Capital Markets

Does Political Spending Boost ROE?

An analysis of corporate political contributions shows a link between a good political strategy and annual returns.
Kate PlourdApril 14, 2008

In the past 25 years, companies that contributed to a large number of political candidates saw a much higher annual return on equity than companies that didn’t contribute, an academic study finds.

A portfolio of all the companies that contributed to candidates generated a 1,221 percent compounded rate of return over the 25-year period. In comparison, a portfolio of the companies that didn’t contribute saw a 619 percent rate of return over the same period.

For the study, a group of three business school professors selected 1,258 companies that donated $944,045,697 (through corporate political action committees) to political campaigns from 1979 to 2004. They also studied 2,345 companies that didn’t contribute.

For the companies that contributed, the researchers measured the total contributions, which averaged $23,471 per year, against the annual rate of return those companies saw in the same 25-year time period and found the average company saw a $156.6 million more in annual compounded returns per year compared to other non-contributing firms that have similar risk characteristics.

While political scientists have often looked at the relationship between corporate political contributions and favorable voting, the professors sought to quantify whether firms themselves benefit financially from political contributions, Alexei Ovtchinnikov, an assistant professor of management and finance at Vanderbilt University told Finance professors Michael J. Cooper at the University of Utah and Huseyin Gulen of Purdue University also worked on the study, which was first conducted in 2007 and updated last month.

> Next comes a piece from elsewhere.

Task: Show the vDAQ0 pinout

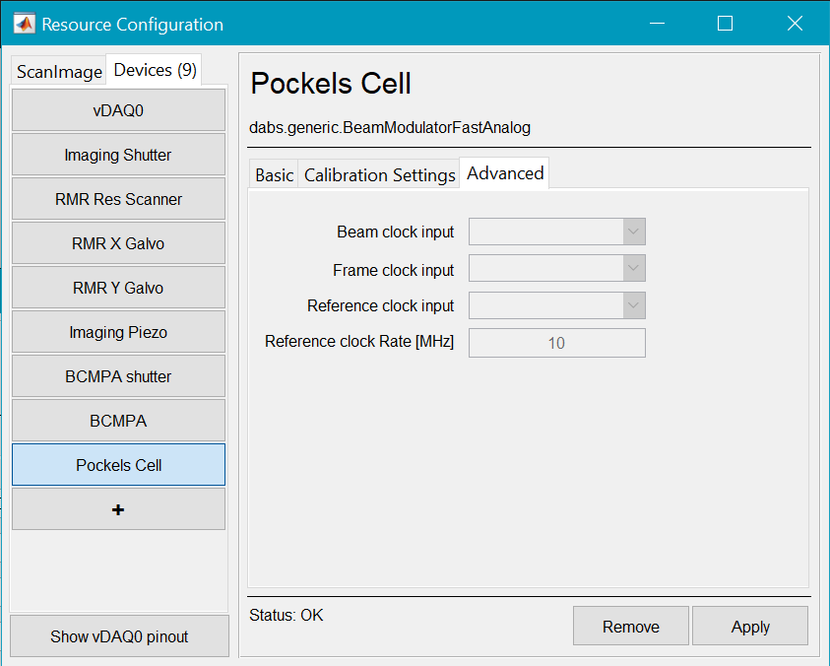Action: [x=119, y=636]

“Given that there’s a lack of consensus over whether contributions benefit the firms, it was surprising that contributions did have an effect on the welfare of the firms,” Ovtchinnikov says. “One of the reasons it looks so high is because we’re only counting hard-money contributions. We can certainly imagine that there are other contributions we don’t have access to,” such as soft-money contributions, which aren’t reported to the Federal Election Commission.”

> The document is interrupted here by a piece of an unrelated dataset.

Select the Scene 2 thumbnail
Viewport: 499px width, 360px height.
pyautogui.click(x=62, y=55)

The study also looked at the strategies that companies with the highest annual rates of return applied when contributing. The researchers found that targeting donations to candidates that represent a company’s home state and to members of the House of Representatives produced higher annual returns throughout the 25-year period.

If a company were to contribute to an additional seven congressional representatives in its home state it could expect to increase annual returns by 1.7 percent a year, they found.